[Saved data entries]
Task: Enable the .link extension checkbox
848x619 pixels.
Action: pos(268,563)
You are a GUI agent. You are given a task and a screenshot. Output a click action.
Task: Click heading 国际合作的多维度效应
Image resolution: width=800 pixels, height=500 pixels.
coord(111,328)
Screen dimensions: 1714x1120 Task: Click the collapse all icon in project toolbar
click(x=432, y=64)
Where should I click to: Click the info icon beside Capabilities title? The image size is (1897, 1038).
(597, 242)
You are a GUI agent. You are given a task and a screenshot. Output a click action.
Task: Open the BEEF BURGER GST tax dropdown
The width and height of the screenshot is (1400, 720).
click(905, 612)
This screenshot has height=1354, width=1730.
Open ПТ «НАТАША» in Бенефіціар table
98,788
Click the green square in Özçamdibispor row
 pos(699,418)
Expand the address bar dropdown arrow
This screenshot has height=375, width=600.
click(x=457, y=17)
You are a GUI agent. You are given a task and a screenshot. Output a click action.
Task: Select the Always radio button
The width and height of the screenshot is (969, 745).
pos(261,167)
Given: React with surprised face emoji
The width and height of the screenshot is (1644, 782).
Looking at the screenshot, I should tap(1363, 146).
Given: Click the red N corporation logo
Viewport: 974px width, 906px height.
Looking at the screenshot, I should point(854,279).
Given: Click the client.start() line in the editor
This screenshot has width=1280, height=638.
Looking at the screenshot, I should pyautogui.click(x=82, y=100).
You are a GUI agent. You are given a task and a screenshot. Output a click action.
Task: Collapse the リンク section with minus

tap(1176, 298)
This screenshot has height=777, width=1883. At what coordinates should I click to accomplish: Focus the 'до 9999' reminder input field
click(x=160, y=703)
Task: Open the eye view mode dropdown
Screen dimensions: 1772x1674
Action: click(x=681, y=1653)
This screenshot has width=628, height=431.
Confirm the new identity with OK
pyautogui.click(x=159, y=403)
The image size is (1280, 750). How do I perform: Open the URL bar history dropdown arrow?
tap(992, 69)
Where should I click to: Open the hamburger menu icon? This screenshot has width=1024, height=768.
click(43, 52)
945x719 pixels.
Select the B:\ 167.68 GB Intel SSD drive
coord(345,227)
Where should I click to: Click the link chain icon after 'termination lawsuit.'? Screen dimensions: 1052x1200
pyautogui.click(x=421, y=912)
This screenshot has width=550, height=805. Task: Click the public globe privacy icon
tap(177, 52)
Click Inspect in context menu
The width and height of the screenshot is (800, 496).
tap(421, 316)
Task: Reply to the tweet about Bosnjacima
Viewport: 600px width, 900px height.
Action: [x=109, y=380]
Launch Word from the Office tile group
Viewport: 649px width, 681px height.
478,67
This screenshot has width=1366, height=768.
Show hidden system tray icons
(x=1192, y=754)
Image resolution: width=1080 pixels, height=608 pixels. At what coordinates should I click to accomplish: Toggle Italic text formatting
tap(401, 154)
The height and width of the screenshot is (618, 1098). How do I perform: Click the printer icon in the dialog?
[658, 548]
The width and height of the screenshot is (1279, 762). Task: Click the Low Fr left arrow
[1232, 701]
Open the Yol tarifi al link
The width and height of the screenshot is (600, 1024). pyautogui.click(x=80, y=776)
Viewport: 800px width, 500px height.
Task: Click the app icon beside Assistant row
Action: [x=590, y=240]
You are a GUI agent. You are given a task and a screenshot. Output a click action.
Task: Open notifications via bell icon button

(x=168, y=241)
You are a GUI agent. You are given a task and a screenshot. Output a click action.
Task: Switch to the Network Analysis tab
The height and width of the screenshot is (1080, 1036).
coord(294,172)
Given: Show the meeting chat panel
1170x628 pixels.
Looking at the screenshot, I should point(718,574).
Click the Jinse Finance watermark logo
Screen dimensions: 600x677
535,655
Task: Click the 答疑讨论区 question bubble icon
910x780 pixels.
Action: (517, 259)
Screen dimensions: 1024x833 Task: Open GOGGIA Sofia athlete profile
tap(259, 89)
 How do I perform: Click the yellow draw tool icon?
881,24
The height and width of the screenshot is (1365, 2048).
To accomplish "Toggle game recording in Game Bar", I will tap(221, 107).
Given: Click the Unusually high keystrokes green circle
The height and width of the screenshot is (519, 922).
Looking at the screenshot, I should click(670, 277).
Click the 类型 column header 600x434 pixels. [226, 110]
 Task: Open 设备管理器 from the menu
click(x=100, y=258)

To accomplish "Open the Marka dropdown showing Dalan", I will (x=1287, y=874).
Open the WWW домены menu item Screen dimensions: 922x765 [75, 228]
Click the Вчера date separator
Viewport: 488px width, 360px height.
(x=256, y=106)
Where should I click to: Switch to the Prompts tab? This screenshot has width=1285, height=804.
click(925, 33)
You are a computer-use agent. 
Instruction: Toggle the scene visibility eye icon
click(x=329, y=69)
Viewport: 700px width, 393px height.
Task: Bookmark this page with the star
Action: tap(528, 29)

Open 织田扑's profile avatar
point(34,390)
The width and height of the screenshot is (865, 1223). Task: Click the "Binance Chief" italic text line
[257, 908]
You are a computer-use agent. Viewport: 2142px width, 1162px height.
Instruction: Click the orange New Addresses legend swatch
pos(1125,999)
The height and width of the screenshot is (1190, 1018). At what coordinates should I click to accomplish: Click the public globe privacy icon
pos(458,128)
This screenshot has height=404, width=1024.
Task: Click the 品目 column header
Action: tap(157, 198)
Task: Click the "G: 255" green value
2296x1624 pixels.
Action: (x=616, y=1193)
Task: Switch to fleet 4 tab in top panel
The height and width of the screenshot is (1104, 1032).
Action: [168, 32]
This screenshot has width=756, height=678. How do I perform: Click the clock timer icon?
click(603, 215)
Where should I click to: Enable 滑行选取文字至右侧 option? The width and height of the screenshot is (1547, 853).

[EXERCISE REQUIREMENTS] Search the records for the word "panel", then list every line that has it.

[FINAL ANSWER]
Given: Show the meeting chat panel
Task: Switch to fleet 4 tab in top panel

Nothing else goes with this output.